Ten French women detained in camps in Syria began a hunger strike on Sunday "to protest the constant refusal" by the French authorities to "organize their return with their children" to their country, two lawyers said.
In a statement, attorneys Marie Dose and Ludovic Riviere, who advise some of these women, said that "after years of waiting and no possibility (of) a verdict (...) they feel that they have no other choice but to abstain from eating."
"These women explained in audio messages sent to their relatives that they could no longer bear watching their children suffer, and that they wanted to assume their responsibility and to be judged in France for what they had done," they added.
About 80 women who joined ISIS, along with 200 children, are being held in camps in Syria run by Kurdish forces.
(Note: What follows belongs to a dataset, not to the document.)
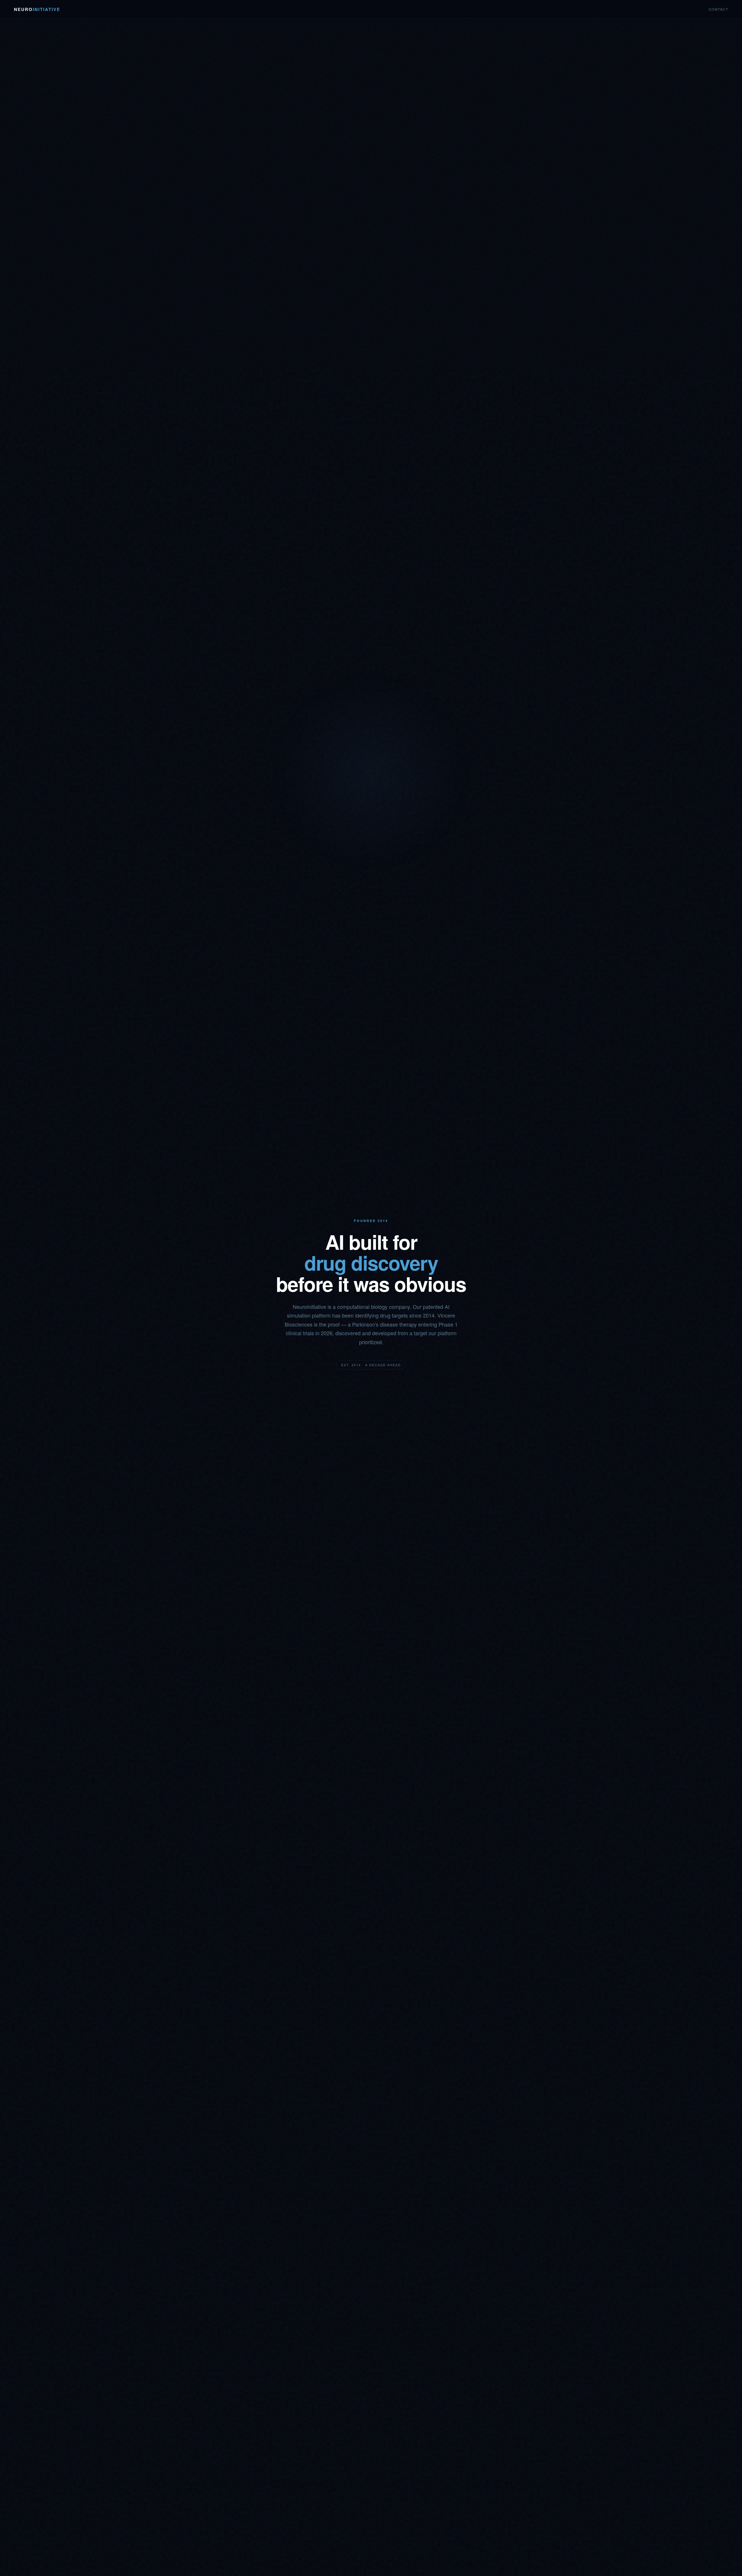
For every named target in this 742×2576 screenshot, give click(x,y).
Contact (718, 9)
Women walking with their children in Al-Hol camp, which includes families of Syrian, Iraqi and foreign (European) nationalities
The International Committee of the Red Cross, which works in the al-Hol and Roj camps in northeastern Syria, says that children suffer from malnutrition and severe respiratory diseases during the winter season.
The United Nations Committee on the Rights of the Child warned last November of the "immediate" danger to the lives of these children, who are being held in "inhumane sanitary conditions," and who are deprived of "the most basic food."
For years, Paris has adopted a case-by-case policy regarding the return of these children.
So far, 35, most of them orphans, have been returned.
The two lawyers said that "leaving these women in these camps, while the Kurdish authorities have been urging France for years to return them, is completely irresponsible and inhuman."
Pascal Decamp, the mother of a 32-year-old woman with cancer and who is being held in a camp in Syria with her four children, stopped eating at the beginning of February, in an attempt to push for her daughter's repatriation.
Last December, the United Nations High Commissioner for Human Rights asked France to "take the necessary measures" to allow this woman access to medical care.